Centrosome maturation: measurement of microtubule nucleation throughout the cell cycle by using GFP-tagged EB1

Abstract

Understanding how cells regulate microtubule nucleation during the cell cycle has been limited by the inability to directly observe nucleation from the centrosome. To view nucleation in living cells, we imaged GFP-tagged EB1, a microtubule tip-binding protein, and determined rates of nucleation by counting the number of EB1-GFP comets emerging from the centrosome over time. Nucleation rate increased 4-fold between G(2) and prophase and continued to rise through anaphase and telophase, reaching a maximum of 7 times interphase rates.

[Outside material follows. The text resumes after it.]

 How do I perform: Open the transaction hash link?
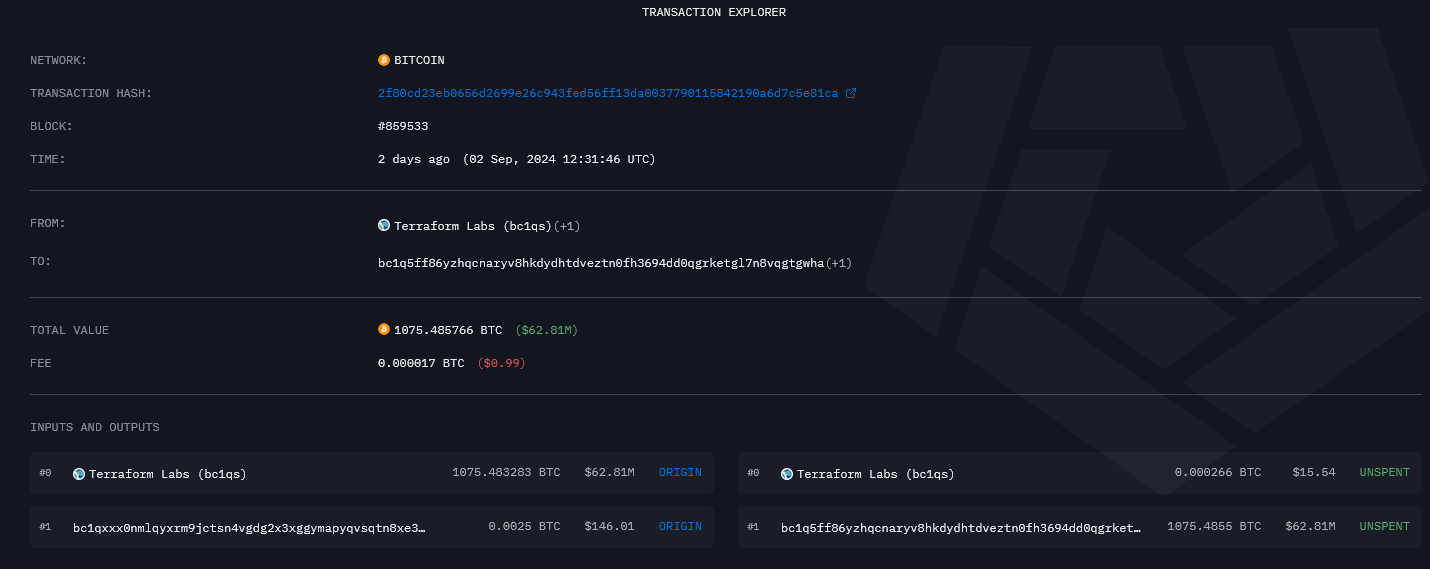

We tested several models for centrosome maturation, including gamma-tubulin recruitment and increased centrosome size. The centrosomal concentration of gamma-tubulin reached a maximum at metaphase, and centrosome size increased through anaphase, whereas nucleation remained high through telophase, implying the presence of additional regulatory processes. Injection of anti-gamma-tubulin antibodies significantly blocked nucleation during metaphase but was less effective during anaphase, suggesting that a nucleation mechanism independent of gamma-tubulin contributes to centrosome function after metaphase.

Fig. 2.

Representative images of EB1-GFP during different stages of the cell cycle. Digital image series from each cell cycle stage were used to count nucleation events per minute. For the telophase cell, only the left centrosome is in focus. In a subset of cells, extra nucleation sites were present (marked by circles). The image labeled Extra Sites was adjusted to show these dim extra nucleation sites. Digital movies of MT nucleation during G₁/S and metaphase are available as Movies 1 and 2. (Scale bar, 10 μm.)

Fig. 1.

EB1-GFP labels new MT ends as they emerge from the centrosome. (A) Time series of EB1-GFP comets emerging from a G₁ centrosome. Each colored arrow follows a single EB1-GFP comet. Typically, each comet was visible for three to four frames. Images were collected by spinning disk confocal microscopy. (B) An interphase LLCPK cell stably expressing EB1-GFP was injected with rhodamine-tubulin and fixed <5 min later. Shown is a single LSM optical section. Both rhodamine tubulin and EB1-GFP brightly label each of the two closely spaced centrosomes in this cell. (Scale bar, 5 μm.)

Fig. 3.

Rates of MT nucleation throughout the cell cycle do not correlate with changes in γ-tubulin recruitment to the centrosome or centrosome size. (A) Entry into mitosis corresponds with a 4-fold increase in nucleation rate. This rate continues to rise and reaches a maximum at anaphase and telophase. Rates were determined from image sequences acquired from 4–12 cells per cell cycle stage. γ-Tubulin staining intensity at the centrosome rose dramatically at prophase and peaked at metaphase. Centrosome area increased from prophase to anaphase. The area of the centrosome was determined by tracing the outline of γ-tubulin staining intensity. For both γ-tubulin staining intensity and centrosome area, 20–38 centrosomes were measured for each time point. Ex refers to extra nucleation sites present in a subset of cells. Data for extra sites were from metaphase cells. Data shown are mean ± SE. Arrows note maximum. (B) Representative images of γ-tubulin-stained centrosomes. Images were spectrally coded to represent staining intensity (red is the highest intensity). No saturated pixels were present in the original grayscale 12-bit images. (Scale bar, 3 μm.)

Fig. 4.

Microinjection of an antibody to γ-tubulin blocks nucleation during metaphase but is less effective during anaphase. Cells were microinjected with a function-blocking γ-tubulin antibody coupled to Cy3 or with Cy3-rabbit IgG and then imaged by LSM. Injection of 0.5 mg/ml antibody (needle concentration) into metaphase cells resulted in a large decrease in nucleation rate. Anaphase cells injected with anti γ-tubulin showed a much smaller decrease in nucleation rate. Data shown are mean ± SE for 8–18 centrosomes for each condition. Injection alone did not change the nucleation rate. Mean nucleation rates for noninjected and control IgG-injected metaphase and anaphase cells were not significantly different (P < 0.05).